Friday of the Twenty-fifth Week in Ordinary Time
Lectionary: 453

Ecclesiastes 3:1-11
Psalm 144:1-2, 3-4
Luke 9:18-22

Praying Ordinary Time

Judging Others? Or Ourselves?

Recently, I found myself thinking about family and friends who have died in the past couple of years.  I remembered singular moments that made me smile…. a comment, a joke, a compliment, laughter, and even moments of tears.  I realized I had never considered at any point that I might not see them again in this life.  I childishly thought that I had unlimited time to know them and fully experience them.  I got comfortable putting off the opportunity to tell them how much they meant to me.  I squandered the time I could have told them how grateful I was for their presence in my life.  Yes, I can always tell them in spirit through the whispers of my heart, but I struggle to remember their faces now, their voices, the way they walked, or even what I loved most about them.  I am left with random singular moments that linger without context.  And with time, those memories will also pass away because memories are only accessible through the generosity of time.

As human beings, we are acutely aware of time…...we are constantly checking our phones, watches, or calendars.  We are constantly asking, “Are we there yet? .... Is it time yet? ......When will it be my turn?”  We need things done at specific times, we want moments we love to last forever, and difficult times to pass quickly.  We imagine that somehow, we have total control of our spiritual growth and journey by selecting specific ages when baptism should occur, or when we should receive our first communion, or get confirmed in the Church.  I have friends who feel that they have failed if they do not get married by a specific age or finish their degree after a specific number of years.  Some even say specific prayers for a special number of days with the hope that their requests will be answered at the end of those days…as if, we can make God do what we ask before it is time for such a request to manifest in our lives if it is meant to be so.  Regardless of what we do to control our lives and our environment, everything happens when it is time.  We will live, and we will die; we will have a lot, and we will lose a lot; we will be restrained, and we will be free.  All in good time……all in God’s time.
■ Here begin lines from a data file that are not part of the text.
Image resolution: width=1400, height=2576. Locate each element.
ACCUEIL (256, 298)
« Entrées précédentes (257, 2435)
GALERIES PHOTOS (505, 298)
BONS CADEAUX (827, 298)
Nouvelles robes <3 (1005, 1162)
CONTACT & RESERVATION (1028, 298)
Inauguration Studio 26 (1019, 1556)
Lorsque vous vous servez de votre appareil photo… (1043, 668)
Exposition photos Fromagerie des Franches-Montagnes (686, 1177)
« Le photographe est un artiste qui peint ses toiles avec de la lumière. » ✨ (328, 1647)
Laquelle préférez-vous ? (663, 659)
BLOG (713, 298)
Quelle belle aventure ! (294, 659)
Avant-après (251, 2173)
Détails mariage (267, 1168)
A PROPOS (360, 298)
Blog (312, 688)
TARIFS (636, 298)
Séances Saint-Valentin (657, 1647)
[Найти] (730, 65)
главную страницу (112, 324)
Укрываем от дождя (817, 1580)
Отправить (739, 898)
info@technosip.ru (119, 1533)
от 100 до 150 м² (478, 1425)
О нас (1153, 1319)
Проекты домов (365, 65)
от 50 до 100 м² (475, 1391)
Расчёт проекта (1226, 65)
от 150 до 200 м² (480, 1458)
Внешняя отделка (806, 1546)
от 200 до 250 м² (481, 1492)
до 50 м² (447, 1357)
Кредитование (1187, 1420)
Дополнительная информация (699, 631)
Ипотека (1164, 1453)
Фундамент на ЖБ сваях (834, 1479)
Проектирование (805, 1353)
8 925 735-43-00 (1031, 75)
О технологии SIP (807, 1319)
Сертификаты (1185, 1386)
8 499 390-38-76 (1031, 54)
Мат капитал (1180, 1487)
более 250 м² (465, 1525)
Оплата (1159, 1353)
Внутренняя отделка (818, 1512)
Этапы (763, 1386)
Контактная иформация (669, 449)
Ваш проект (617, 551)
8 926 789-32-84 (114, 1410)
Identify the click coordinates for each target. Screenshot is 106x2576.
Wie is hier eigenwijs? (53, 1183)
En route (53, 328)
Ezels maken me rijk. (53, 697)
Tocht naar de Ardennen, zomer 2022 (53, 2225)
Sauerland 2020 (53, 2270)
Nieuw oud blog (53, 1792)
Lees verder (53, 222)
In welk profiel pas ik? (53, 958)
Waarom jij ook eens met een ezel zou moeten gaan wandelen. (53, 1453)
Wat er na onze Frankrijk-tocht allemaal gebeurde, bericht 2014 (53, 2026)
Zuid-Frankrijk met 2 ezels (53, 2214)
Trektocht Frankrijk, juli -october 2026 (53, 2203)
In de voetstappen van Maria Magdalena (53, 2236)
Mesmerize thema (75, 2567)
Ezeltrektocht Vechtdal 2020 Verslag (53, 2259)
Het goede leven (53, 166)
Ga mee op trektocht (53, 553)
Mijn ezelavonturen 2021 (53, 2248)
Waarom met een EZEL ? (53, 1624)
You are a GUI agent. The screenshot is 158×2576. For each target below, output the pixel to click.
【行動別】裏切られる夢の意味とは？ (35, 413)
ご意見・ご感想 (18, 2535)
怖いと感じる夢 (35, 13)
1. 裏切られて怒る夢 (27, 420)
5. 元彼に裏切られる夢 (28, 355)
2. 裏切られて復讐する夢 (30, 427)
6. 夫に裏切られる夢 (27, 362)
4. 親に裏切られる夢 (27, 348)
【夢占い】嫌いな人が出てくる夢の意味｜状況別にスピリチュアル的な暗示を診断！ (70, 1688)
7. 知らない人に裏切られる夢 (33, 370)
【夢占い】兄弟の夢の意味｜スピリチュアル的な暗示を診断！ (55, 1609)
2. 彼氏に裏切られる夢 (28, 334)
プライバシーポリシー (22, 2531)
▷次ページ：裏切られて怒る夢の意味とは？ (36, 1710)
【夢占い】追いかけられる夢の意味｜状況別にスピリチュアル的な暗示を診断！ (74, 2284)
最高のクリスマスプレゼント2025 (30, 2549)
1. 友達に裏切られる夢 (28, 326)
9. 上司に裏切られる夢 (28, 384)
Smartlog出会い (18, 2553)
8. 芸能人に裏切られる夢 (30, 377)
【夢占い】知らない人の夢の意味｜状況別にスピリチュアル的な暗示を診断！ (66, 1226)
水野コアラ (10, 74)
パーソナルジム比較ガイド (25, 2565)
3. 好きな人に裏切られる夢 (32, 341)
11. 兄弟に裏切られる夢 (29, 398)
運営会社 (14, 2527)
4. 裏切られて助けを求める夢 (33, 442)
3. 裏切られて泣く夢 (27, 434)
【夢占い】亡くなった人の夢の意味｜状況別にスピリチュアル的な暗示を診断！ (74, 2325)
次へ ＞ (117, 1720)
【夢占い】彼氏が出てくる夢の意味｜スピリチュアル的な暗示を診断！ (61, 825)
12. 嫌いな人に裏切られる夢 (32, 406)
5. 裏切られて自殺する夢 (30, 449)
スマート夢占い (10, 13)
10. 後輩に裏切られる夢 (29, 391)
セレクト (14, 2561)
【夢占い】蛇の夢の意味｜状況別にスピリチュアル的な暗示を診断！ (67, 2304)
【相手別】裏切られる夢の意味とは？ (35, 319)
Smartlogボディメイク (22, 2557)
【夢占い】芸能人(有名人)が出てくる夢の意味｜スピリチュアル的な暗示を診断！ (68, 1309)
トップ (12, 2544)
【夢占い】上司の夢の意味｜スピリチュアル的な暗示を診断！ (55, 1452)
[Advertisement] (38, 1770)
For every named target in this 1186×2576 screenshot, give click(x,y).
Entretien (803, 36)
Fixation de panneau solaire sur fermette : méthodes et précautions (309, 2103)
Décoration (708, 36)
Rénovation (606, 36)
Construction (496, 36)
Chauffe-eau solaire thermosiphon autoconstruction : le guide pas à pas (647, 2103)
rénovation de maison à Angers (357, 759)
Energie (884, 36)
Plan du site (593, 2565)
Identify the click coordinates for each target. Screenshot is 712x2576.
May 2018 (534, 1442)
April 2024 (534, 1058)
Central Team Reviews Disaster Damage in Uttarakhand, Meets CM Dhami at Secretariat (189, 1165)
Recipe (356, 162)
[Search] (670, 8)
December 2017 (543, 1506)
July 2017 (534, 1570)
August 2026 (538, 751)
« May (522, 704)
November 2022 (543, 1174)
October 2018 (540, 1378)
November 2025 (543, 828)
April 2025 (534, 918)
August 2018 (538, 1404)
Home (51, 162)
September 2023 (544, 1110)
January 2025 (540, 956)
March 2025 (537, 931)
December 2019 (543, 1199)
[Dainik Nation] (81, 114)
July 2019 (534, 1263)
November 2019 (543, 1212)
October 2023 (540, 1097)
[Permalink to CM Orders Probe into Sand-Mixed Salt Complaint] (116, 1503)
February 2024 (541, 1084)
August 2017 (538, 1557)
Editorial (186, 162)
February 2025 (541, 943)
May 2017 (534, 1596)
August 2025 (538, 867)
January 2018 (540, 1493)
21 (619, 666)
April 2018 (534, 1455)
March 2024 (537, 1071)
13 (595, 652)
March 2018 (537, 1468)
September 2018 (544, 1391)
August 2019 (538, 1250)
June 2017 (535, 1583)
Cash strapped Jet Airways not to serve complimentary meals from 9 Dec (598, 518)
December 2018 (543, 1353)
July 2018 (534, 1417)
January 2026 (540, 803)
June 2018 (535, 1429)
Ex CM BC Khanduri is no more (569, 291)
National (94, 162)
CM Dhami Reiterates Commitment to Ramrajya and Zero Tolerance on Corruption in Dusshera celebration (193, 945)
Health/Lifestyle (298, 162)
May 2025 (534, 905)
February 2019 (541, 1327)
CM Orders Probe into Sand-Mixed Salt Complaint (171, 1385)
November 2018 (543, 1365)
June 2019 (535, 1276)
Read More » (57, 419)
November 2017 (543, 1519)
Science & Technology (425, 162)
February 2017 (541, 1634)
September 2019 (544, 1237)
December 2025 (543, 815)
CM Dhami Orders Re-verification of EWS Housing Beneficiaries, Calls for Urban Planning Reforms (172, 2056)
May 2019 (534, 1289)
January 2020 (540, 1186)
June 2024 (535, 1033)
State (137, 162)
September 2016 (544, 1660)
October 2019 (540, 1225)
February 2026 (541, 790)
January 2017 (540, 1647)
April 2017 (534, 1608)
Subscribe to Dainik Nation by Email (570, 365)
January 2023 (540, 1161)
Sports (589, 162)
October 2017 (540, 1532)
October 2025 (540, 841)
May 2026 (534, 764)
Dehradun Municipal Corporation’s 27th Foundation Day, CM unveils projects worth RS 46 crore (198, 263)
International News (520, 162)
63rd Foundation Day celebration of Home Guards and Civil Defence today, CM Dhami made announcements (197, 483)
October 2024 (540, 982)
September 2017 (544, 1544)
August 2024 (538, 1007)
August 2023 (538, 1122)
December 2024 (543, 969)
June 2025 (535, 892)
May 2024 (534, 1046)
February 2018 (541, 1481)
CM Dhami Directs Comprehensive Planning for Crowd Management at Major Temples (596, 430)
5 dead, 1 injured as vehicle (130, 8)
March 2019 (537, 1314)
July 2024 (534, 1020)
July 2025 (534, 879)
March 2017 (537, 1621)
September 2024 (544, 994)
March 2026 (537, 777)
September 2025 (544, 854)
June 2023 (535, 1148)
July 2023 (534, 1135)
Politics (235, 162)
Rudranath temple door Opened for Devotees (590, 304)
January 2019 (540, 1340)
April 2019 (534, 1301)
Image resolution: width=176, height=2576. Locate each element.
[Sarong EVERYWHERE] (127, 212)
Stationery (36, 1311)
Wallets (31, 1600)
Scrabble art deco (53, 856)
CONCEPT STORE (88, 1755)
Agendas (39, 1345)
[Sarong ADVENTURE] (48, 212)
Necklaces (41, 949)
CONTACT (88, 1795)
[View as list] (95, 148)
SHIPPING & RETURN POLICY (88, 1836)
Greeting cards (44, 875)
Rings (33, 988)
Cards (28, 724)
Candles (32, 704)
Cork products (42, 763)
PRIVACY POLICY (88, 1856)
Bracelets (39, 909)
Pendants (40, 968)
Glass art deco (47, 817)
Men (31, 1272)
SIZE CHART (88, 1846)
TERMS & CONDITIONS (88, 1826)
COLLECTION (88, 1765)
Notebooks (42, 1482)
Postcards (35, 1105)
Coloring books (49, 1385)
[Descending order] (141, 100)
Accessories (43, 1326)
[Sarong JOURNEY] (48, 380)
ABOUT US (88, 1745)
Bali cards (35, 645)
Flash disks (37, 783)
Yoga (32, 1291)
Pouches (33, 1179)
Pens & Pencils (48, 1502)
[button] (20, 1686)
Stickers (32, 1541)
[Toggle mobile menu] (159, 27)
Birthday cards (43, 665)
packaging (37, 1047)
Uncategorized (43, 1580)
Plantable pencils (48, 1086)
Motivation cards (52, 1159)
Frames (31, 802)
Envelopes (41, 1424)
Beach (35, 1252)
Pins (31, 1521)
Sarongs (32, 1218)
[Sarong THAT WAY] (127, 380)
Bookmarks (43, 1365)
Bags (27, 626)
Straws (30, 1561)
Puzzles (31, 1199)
What would it be like to stop watching our clocks, to stop waiting, and to stop desperately needing to get ahead of ourselves?  What would it be like to just rest in the knowledge that because everything has its time, like the time chosen for Christ to suffer greatly for our sake, there will be a time for everything to be brought to light----a time when we will come to a realization that all that is meant to happen in our lives has its time and place.  When we rest in that knowledge, we become free from our worry, and then we have time to relish and take pleasure in the timelessness of God’s love for us.